Monday, October 30, 2006
Still Lives
Still Lives performance show was presented in Bucharest on 27 and 28 October at the National Center for Contemporary Dance(www.cndb.ro) . The show actually began two weeks earlier when the project’ team interviewed different people in the center of Bucharest. The people were asked to comment upon Jeff Wall’s photography “The Stumbling Block”. Interviews were taken in Romanian, French and English. These interviews were consequently edited as to form a three-part show. The audience heard the interviews and they could see the Romanian subtitles on the screen. At a certain moment people appeared on the stage and then several choreographic moments were performed until the end of the show. Wall’s photography was not shown.
The project began as a part of a larger platform named Good Work initiated and developed by Berlin-based artists Frédéric Gies, Bruno Pocheron and Isabelle Schad. I had the chance to have a chat and a glass of wine with them after the show. They were very kind in talking with anybody interested in their project and in casual chat as well. The show was previously held in France in Lille and in Germany in Essen and Halle, respectively. The main idea of the project was to investigate the body’s status in a certain social and cultural context and to look at how people relate to this matter. The show managed to reveal something special about people’s perceptions and about the space they live in. This came out as people in France talked a great deal about violence as people in Romania talked about the events in 1989. These were of course just one of the topics touched by the people who were interviewed. It happened that I encountered Bruno, Isabelle, Frederic and Manuel Pelmus, the Romanian collaborator for the show, when they were taking the interviews. My interview appeared in the performance and they transformed it in a special moment. Basically I interpreted Jeff Wall’s photography as a pictorial response to the accident issue. Paul Virilio, one of the leading cultural theorists places the accident at the heart of the post-industrialized, informational civilization. When I was asked about the song that could best fit this image I thought about The Verve’s video for “Bittersweet Symphony”. The interview then ended with the beginning of the song and all the dancers felt like in domino game and lay on the ground. They told me that the audience at the first show held on Friday thought that it was the end of the show. I saw the second one on Saturday, October 28. However it continued with the third part. The show lasted for around 80 minutes.

#### [Data lines]
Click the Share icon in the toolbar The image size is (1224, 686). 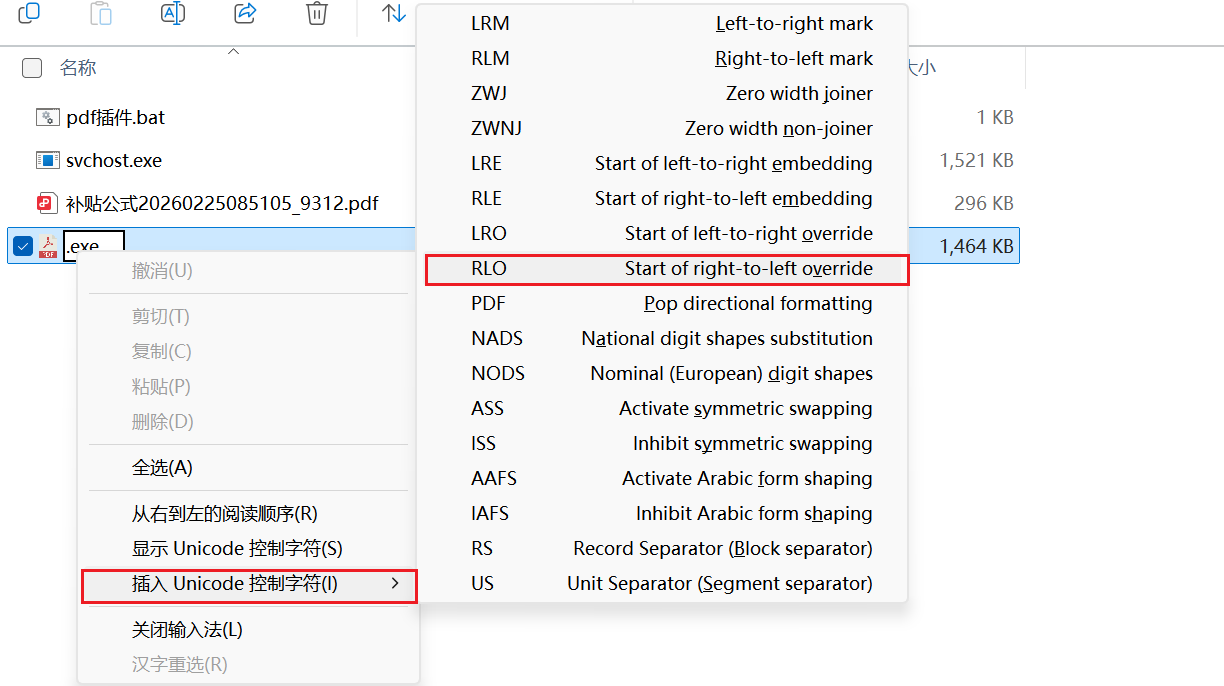tap(244, 13)
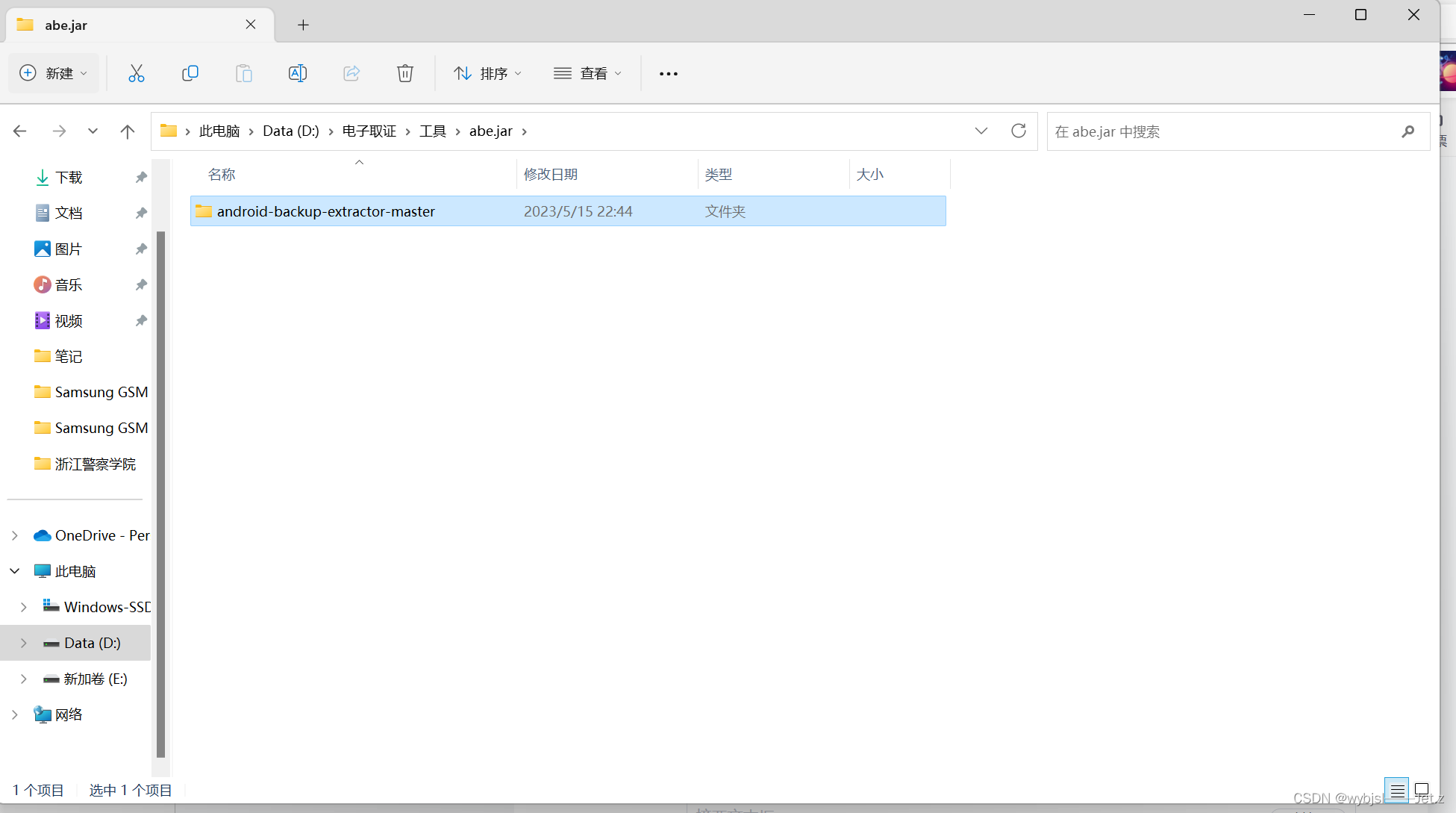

#### [Requirement A]
In the blog post about the Still Lives performance, which Jeff Wall photograph were people asked to comment on?
#### [Requirement B]
Write the next part of the blog post about the Still Lives performance, picking up after its last sentence.

#### [Response A]
“The Stumbling Block”

#### [Response B]
The show was very much appreciated by the audience. Personally I found it to be great, and there is a long time since I’ve seen such an original and well done show. This was not only my opinion. The greatest thing about it is the very idea and the way it was done. “Still Lives” means exactly that, a perspective concerning people’s lives in a certain cultural and social context and the interplay between this and their personality and the way of seeing themselves and the world around them. It touches the issue of the way in which we relate to the space we live in and how much we are influenced in our perception by it. Although it used very few means of artistic expression, the show’s idea was powerful and compelling.
posted by Vicentiu Garbacea @ 4:16 AM
Still Lives
Still Lives performance show was presented in Bucharest on 27 and 28 October at the National Center for Contemporary Dance(www.cndb.ro) . The show actually began two weeks earlier when the project’ team interviewed different people in the center of Bucharest. The people were asked to comment upon Jeff Wall’s photography “The Stumbling Block”. Interviews were taken in Romanian, French and English. These interviews were consequently edited as to form a three-part show. The audience heard the interviews and they could see the Romanian subtitles on the screen. At a certain moment people appeared on the stage and then several choreographic moments were performed until the end of the show. Wall’s photography was not shown.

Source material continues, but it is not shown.